*** Data to use Section Begins ***
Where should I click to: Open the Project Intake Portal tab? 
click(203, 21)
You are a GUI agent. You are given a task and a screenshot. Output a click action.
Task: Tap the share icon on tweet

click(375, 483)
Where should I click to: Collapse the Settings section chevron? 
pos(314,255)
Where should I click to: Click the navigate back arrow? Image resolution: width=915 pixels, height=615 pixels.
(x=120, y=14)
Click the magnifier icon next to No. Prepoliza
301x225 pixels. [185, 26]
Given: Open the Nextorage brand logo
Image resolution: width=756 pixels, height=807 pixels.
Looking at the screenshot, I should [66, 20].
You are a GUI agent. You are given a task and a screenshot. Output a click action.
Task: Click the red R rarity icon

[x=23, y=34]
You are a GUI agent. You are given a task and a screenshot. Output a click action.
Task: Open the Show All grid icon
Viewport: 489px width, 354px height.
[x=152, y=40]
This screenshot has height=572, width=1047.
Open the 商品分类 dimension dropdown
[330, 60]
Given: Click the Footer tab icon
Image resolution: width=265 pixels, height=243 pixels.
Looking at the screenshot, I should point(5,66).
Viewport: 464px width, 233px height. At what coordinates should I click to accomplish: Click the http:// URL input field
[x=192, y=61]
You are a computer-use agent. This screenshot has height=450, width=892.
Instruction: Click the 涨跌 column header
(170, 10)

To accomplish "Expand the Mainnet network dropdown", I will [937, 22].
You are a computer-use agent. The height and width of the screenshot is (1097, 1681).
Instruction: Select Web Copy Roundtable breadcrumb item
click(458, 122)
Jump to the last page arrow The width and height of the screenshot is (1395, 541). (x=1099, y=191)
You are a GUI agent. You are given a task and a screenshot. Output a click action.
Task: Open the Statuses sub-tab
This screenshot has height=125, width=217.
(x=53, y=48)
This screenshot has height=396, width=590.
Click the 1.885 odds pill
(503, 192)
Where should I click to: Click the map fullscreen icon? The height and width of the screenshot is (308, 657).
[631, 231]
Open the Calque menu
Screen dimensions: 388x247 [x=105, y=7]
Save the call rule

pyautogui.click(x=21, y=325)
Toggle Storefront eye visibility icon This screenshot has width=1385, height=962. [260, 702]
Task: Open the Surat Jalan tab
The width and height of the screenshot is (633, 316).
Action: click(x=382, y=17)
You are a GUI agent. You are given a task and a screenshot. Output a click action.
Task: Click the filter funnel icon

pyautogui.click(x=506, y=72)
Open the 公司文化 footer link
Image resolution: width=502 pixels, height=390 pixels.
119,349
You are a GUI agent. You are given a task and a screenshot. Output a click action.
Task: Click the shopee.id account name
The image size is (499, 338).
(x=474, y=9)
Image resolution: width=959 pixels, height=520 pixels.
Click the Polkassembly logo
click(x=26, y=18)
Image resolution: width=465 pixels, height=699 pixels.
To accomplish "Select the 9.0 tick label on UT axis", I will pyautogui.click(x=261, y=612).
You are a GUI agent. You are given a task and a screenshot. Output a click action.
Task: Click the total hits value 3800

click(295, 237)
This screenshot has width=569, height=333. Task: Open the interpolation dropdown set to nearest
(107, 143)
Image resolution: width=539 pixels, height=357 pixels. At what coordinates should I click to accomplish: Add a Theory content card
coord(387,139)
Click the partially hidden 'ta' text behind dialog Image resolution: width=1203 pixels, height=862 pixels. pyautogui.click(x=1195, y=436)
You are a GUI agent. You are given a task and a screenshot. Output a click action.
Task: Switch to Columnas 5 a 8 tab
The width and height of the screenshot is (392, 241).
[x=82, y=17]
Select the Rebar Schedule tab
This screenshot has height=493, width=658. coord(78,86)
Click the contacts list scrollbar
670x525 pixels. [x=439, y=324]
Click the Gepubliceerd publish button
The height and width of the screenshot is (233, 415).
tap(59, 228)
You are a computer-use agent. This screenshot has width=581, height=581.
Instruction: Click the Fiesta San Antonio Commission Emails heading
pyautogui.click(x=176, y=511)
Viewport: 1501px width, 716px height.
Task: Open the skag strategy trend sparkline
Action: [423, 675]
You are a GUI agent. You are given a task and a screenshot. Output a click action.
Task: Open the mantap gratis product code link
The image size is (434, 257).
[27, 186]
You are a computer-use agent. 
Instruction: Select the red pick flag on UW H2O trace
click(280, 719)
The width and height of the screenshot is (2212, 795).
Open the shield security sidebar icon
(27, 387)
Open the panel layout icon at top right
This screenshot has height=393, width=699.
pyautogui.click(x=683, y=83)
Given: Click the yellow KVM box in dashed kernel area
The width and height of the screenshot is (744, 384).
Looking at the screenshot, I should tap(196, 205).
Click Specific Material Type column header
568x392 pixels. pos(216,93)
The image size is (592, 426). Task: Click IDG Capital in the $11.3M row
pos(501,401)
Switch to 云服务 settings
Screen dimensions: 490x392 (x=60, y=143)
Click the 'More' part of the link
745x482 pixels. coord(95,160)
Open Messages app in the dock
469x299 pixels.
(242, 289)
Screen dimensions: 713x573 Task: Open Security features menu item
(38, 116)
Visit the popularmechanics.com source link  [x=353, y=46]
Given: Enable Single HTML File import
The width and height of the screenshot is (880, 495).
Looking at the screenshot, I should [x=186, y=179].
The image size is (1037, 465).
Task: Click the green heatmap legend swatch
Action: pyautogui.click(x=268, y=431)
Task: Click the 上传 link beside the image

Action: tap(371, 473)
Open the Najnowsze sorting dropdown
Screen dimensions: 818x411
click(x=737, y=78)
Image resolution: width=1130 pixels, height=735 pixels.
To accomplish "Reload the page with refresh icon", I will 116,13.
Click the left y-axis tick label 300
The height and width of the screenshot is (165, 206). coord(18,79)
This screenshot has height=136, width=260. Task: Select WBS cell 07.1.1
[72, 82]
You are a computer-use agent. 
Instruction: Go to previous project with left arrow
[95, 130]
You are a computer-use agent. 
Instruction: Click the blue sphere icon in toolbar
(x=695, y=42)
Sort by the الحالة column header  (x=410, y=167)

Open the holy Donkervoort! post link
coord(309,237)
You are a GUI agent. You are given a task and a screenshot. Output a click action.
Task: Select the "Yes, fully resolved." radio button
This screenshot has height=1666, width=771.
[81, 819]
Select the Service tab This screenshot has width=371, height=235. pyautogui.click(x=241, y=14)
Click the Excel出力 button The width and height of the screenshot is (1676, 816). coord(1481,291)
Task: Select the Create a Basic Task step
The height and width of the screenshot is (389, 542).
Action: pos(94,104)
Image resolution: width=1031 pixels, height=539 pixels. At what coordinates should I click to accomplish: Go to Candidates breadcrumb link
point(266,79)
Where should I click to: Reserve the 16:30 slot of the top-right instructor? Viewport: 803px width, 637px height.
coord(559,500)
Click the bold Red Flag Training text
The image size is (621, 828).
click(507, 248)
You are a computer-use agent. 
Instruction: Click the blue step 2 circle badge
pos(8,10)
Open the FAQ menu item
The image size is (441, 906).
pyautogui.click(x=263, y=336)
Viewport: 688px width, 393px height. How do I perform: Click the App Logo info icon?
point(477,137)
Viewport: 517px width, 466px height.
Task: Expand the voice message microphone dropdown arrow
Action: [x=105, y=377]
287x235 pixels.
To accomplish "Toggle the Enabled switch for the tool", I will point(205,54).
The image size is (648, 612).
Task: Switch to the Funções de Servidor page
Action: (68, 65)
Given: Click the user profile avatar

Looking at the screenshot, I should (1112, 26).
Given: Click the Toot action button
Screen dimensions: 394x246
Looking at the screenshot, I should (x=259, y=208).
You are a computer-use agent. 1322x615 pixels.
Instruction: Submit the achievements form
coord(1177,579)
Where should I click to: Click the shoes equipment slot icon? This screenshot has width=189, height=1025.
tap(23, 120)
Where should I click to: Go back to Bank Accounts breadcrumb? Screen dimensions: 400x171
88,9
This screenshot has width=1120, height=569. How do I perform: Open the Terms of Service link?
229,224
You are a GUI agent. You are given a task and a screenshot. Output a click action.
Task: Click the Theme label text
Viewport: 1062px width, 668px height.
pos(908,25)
*** Data to use Section Ends ***
Work to complete:
With the string "button" as the key, filter the data above and show the lines that match.

Written reply:
Click the Gepubliceerd publish button
Task: Select the "Yes, fully resolved." radio button
Click the Excel出力 button The width and height of the screenshot is (1676, 816). coord(1481,291)
Given: Click the Toot action button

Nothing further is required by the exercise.